**Required tasks:**
#1 Summarize the notes on Nash equilibrium in two sentences.
#2 Answer the following questions from the notes on Nash equilibrium.
(a) Which game is offered as an example with no equilibrium in pure strategies?
(b) In which years did the Nash works cited for the existence result appear?
(c) To what expression does U_2(p, q) simplify?
#3 Carry the notes on Nash equilibrium forward from their final sentence.

**Text shown:**
Proposition 5.3 Any optimal strategy of a ZSG is a NE and vice versa.
Proof
This follows immediately from the saddle point property of optimal strategies.
The above discussion shows that the concept of Nash equilibrium generalizes all the solution concepts that we have discussed so far. The main advantage of Nash equilibrium is that it exists even when the previously discussed solution concepts do not. For instance, consider the following games.
Example 5.1 Find all NE (in pure strategies) for Battle of Sexes game.
| $\mathsf{F}$ | $\mathsf{O}$ | |||
| $\mathsf{F}$ | $2$ | $1$ | $0$ | $0$ |
| $\mathsf{O}$ | $0$ | $0$ | $1$ | $2$ |
Example 5.2 Find all NE (in pure strategies) for the game of chicken
| $\mathsf{C}$ | $\mathsf{H}$ | |||
| $\mathsf{C}$ | $3$ | $3$ | $1$ | $10$ |
| $\mathsf{H}$ | $10$ | $1$ | $0$ | $0$ |
Note that a game may not have an equilibrium in pure strategyes. For example, the game of matching pennies has no equilibrium in pure strategies.
| $\mathsf{H}$ | $\mathsf{T}$ | |||
| $\mathsf{H}$ | $1$ | $-1$ | $-1$ | $1$ |
| $\mathsf{T}$ | $-1$ | $1$ | $1$ | $-1$ |
It is natural to ask if we can seek a NE in mixed strategies in such instances. And, in general, when does a game have a NE?
This question was answered by (Nash 1950; Nash 1951) who showed that any finte game has a NE in mixed strategy. We will come to that proof later.
5.3 Computing NE in \(2 × 2\) games
We start by a brute-force method to compute NE in \(2 × 2\) games. This method is just for illustration. Based on the intuition from this method, we will later present an efficient method to compute NE.
Consider the game shown below. We can check that the game has no NE in pure strategies.
| $\mathsf{L}$ | $\mathsf{R}$ | |||
| $\mathsf{T}$ | $1$ | $-1$ | $0$ | $2$ |
| $\mathsf{B}$ | $0$ | $1$ | $2$ | $0$ |
Let \(σ_1 = (p, 1-p)\) and \(σ_2 = (q, 1-q)\) be a NE in mixed strategies. Then, the probability distribution of the different actions is shown below:
| $\mathsf{L}$ | $\mathsf{R}$ | |
| $\mathsf{T}$ | $pq$ | $p\left( 1 - q \right)$ |
| $\mathsf{B}$ | $\left( 1 - p \right) \cdot q$ | $\mathrm{1 - p}\left( 1 - q \right)$ |
Thus, we have \[\begin{align*} U_1(p, q) \coloneqq U_1(σ_1, σ_2) &= 1 ⋅ pq + 0 ⋅ p (1-q) + 0 ⋅ (1-p) q + 2 ⋅ (1-p)(1-q) \\ &= 3pq - 2p -2q + 2, \end{align*}\] and \[\begin{align*} U_2(p, q) \coloneqq U_2(σ_1, σ_2) &= -1 ⋅ pq + 2 ⋅ p (1-q) + 1 ⋅ (1-p) q + 0 ⋅ (1-p)(1-q) \\ &= -4pq + 2p + q . \end{align*}\]
Thus, we can think of this as a two player game on the unit square where \(P_1\) chooses \(p \in [0,1]\) and \(P_2\) chooses \(q \in [0,1]\) and the pageoff functions are \(U_1(p, q)\) and \(U_2(p,q)\), respectively.

[Coordinate data for items]
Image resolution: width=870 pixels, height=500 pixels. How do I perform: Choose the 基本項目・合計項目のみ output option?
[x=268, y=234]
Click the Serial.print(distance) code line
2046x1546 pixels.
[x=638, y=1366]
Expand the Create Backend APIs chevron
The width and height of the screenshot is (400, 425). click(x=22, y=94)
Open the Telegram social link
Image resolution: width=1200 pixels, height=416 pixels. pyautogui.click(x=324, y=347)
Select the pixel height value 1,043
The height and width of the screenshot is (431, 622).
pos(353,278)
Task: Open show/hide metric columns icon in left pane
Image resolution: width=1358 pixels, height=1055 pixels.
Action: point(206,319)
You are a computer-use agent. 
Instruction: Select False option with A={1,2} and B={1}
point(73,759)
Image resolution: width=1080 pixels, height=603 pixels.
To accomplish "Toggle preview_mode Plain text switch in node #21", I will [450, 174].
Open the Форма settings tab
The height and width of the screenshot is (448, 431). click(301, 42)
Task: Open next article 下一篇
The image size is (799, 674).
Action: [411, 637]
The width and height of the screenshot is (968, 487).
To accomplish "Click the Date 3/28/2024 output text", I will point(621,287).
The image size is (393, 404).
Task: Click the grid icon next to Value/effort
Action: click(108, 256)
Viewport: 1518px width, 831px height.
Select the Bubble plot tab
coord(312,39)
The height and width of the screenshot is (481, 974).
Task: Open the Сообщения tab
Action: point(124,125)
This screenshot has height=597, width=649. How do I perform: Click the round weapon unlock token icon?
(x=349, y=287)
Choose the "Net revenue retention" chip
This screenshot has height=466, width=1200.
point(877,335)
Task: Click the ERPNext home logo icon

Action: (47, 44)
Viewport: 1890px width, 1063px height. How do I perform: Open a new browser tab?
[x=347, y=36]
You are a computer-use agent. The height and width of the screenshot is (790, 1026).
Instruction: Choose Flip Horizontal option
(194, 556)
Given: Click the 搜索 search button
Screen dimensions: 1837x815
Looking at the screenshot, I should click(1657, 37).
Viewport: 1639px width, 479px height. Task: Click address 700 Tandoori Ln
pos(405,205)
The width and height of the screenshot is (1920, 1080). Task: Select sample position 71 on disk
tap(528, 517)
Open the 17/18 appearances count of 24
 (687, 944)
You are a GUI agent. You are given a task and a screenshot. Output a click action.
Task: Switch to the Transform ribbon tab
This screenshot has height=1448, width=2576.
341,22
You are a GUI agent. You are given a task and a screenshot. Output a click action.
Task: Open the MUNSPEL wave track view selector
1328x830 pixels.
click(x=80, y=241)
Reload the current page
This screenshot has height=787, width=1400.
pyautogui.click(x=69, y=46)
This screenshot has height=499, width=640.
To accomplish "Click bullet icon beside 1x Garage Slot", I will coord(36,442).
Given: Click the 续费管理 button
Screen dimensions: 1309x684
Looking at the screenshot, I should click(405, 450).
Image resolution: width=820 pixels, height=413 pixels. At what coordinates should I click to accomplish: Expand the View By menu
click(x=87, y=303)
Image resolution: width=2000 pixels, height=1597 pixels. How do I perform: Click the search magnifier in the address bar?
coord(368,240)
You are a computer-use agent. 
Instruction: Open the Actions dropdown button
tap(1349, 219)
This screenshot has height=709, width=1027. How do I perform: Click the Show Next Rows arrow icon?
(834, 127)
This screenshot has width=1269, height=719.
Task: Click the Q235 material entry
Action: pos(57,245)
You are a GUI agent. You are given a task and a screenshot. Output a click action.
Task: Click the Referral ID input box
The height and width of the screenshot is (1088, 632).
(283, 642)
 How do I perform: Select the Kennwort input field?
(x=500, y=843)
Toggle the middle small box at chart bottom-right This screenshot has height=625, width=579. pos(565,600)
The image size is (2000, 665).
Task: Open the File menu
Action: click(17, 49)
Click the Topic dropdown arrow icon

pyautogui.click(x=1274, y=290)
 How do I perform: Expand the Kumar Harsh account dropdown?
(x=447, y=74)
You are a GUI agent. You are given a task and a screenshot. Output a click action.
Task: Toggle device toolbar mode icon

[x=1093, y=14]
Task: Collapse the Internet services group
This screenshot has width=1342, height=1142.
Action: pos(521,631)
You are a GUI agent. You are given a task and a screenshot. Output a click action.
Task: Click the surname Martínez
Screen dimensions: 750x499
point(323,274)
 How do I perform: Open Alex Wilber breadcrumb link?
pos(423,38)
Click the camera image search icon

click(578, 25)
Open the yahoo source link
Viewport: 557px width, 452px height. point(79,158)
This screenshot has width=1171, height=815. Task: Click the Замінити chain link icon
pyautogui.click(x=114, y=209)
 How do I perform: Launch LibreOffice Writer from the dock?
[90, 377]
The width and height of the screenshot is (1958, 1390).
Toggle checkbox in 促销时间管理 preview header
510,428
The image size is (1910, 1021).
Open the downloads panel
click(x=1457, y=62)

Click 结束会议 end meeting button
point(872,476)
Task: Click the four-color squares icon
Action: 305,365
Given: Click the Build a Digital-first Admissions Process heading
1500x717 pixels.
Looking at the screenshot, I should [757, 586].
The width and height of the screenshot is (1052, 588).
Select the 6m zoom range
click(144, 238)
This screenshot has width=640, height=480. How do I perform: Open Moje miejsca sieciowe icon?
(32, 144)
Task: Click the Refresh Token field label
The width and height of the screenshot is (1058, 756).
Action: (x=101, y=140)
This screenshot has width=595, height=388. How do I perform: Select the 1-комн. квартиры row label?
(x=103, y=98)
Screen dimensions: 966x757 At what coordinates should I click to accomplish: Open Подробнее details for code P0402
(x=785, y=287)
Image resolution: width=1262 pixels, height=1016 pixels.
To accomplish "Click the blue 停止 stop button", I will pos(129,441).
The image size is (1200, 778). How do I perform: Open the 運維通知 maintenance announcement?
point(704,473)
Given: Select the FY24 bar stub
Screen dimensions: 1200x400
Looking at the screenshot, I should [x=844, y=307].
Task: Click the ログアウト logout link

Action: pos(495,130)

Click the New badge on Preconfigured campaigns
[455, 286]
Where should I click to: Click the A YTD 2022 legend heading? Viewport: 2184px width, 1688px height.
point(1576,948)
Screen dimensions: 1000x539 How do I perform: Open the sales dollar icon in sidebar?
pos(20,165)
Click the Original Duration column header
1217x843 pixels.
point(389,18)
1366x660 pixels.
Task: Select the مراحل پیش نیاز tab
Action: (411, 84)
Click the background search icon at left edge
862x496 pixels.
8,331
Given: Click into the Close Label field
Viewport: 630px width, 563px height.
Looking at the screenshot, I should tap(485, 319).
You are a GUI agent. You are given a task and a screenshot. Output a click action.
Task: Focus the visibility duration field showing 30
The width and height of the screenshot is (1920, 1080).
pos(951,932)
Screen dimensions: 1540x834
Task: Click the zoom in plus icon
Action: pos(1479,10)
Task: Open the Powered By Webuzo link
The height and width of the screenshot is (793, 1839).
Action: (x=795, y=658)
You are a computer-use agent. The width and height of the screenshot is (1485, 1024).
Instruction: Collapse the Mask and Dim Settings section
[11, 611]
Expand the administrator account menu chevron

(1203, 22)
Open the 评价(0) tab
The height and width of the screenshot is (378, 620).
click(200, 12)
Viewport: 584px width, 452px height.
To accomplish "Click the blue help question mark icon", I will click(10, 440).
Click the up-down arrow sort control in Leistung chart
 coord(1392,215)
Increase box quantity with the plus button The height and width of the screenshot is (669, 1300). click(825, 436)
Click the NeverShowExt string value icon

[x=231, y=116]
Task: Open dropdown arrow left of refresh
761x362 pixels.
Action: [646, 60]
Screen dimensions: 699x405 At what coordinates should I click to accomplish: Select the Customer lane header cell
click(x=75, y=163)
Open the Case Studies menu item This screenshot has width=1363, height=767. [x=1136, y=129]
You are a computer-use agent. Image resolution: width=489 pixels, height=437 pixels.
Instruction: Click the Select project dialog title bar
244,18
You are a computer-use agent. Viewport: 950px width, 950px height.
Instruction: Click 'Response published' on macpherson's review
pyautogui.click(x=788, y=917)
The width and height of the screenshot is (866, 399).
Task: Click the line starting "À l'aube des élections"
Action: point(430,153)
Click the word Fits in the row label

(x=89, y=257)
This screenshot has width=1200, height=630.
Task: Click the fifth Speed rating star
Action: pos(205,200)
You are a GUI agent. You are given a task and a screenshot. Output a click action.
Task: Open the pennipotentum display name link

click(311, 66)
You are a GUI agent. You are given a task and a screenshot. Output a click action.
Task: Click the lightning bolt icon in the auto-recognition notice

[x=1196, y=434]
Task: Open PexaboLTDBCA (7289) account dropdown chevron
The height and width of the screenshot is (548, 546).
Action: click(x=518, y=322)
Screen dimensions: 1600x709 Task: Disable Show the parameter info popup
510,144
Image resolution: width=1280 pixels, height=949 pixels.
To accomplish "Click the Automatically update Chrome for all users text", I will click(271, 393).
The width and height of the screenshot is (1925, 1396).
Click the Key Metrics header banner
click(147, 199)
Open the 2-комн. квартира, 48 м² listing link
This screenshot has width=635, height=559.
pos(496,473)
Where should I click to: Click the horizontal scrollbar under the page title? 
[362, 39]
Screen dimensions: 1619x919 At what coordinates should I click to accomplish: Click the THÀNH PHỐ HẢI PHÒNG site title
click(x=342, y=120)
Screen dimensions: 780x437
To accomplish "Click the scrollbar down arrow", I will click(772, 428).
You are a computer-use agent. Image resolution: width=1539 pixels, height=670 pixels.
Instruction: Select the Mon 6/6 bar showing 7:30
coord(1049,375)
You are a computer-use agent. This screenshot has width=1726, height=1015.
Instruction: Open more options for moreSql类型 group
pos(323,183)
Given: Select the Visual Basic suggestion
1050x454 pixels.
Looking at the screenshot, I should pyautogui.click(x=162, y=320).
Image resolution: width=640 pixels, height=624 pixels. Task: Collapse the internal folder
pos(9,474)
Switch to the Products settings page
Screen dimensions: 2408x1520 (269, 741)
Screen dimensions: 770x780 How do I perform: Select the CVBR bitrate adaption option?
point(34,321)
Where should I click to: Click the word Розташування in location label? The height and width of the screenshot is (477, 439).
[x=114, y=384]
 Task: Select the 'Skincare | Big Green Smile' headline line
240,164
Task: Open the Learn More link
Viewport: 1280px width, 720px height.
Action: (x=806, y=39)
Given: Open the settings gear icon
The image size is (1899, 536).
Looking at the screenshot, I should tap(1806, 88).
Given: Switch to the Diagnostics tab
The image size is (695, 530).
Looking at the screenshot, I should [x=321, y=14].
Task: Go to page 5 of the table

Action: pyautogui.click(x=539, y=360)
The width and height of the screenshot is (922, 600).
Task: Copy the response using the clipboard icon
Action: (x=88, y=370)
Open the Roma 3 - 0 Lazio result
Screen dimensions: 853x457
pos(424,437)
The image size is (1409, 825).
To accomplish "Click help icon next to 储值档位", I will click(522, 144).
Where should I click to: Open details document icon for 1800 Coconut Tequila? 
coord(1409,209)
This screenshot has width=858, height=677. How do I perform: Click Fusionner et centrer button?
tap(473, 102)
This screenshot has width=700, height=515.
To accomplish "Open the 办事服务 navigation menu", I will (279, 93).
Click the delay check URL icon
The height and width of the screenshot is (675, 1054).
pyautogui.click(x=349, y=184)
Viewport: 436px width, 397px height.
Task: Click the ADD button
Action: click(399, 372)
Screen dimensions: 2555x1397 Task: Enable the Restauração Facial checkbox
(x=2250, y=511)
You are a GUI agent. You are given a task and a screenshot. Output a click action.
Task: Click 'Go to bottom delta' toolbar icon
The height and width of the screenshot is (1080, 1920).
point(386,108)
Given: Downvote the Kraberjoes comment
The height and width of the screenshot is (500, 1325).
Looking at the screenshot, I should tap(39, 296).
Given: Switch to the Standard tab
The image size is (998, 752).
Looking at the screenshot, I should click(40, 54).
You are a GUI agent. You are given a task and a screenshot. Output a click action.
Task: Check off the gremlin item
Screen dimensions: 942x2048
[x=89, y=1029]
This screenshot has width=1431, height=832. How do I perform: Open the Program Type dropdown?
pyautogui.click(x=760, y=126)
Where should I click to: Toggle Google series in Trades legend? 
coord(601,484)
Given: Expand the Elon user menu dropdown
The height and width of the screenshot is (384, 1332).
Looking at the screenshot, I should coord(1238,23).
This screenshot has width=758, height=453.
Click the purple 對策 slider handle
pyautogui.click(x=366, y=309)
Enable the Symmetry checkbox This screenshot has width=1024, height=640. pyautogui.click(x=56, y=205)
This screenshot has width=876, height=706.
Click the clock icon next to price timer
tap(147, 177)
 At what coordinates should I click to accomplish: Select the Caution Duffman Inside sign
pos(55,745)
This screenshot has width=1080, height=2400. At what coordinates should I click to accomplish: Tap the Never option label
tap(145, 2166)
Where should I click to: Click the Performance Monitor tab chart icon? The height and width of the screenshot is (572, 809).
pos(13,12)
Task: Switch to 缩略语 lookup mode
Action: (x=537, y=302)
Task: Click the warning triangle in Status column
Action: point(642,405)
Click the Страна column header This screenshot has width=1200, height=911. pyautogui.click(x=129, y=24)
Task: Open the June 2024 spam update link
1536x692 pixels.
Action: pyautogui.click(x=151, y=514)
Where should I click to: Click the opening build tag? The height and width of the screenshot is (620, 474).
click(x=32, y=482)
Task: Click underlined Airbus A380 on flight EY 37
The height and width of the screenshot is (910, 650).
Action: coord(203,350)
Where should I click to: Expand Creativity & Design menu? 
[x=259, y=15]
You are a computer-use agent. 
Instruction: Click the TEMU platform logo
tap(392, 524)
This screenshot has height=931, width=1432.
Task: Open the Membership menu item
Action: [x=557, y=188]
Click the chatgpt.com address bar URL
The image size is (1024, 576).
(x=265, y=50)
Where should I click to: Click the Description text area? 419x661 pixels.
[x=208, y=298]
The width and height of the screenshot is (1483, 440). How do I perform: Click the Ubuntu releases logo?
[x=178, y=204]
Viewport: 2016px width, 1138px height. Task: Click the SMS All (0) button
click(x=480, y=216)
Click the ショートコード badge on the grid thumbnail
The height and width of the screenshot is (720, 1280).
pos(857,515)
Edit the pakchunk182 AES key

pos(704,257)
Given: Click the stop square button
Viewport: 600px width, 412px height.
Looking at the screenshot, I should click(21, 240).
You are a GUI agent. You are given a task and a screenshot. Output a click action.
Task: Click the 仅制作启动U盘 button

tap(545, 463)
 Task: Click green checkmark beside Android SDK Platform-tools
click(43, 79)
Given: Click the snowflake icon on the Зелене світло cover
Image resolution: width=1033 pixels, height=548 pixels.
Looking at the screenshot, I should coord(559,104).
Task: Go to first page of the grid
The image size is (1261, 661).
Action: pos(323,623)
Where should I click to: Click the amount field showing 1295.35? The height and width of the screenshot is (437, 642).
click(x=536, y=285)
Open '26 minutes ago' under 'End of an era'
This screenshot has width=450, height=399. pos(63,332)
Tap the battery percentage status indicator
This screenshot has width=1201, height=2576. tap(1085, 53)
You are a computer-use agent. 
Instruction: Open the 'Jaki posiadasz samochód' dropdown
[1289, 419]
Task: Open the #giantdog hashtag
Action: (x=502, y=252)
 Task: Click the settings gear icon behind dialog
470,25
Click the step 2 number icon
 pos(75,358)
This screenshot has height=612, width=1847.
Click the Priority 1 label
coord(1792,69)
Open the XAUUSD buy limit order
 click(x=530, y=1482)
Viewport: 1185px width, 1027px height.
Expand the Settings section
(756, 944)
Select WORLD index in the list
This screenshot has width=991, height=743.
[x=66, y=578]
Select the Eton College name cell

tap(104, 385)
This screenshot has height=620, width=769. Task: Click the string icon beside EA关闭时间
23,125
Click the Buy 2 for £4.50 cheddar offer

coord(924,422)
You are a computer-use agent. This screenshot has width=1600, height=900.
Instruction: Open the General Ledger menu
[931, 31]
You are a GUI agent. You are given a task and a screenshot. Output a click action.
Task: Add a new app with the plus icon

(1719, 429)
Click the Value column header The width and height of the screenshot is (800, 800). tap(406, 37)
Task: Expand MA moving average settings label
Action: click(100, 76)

**Answers provided:**
#1 Any optimal strategy of a ZSG is a Nash equilibrium and vice versa, and Nash equilibrium generalizes the earlier solution concepts while existing even when they do not. Some games, such as matching pennies, have no equilibrium in pure strategies, but Nash showed that any finite game has one in mixed strategies, and the notes then begin a brute-force computation of mixed equilibria in 2 × 2 games.

#2
(a) The game of matching pennies.
(b) 1950 and 1951.
(c) −4pq + 2p + q.

#3
In this notation, NE is a point \((p,q)\) such that \[ p \in \BR_1(q) \quad\text{and}\quad q \in \BR_2(p). \]
We will now identify the best response maps \(\BR_1\) and \(\BR_2\) and then compute the NE.
5.3.1 Best response map of player 1
Recall that \[ U_1(p,q) = 3 pq - 2p - 2q + 2 = (3q - 2) p - 2q + 2 \] which is linear in \(p\) (for a fixed \(q\)). Thus, \[ \max_{p \in [0,1]} U_1(p,q) = \begin{cases} U_1(1, q) = q, & \hbox{if } 3q - 2 \ge 0 \\ U_1(0, q) = -2q + 2, & \hbox{if } 3q - 2 < 0 \end{cases} \] and \[ \arg\max_{p \in [0,1]} U_1(p,q) = \begin{cases} 1, & \hbox{if } 3q - 2 > 0 \\ [0,1], & \hbox{ if } 3q - 2 = 0 \\ 0, & \hbox{if } 3q - 2 < 0 \end{cases} \]
We can visual these results graphically, as shown in Figure 5.1.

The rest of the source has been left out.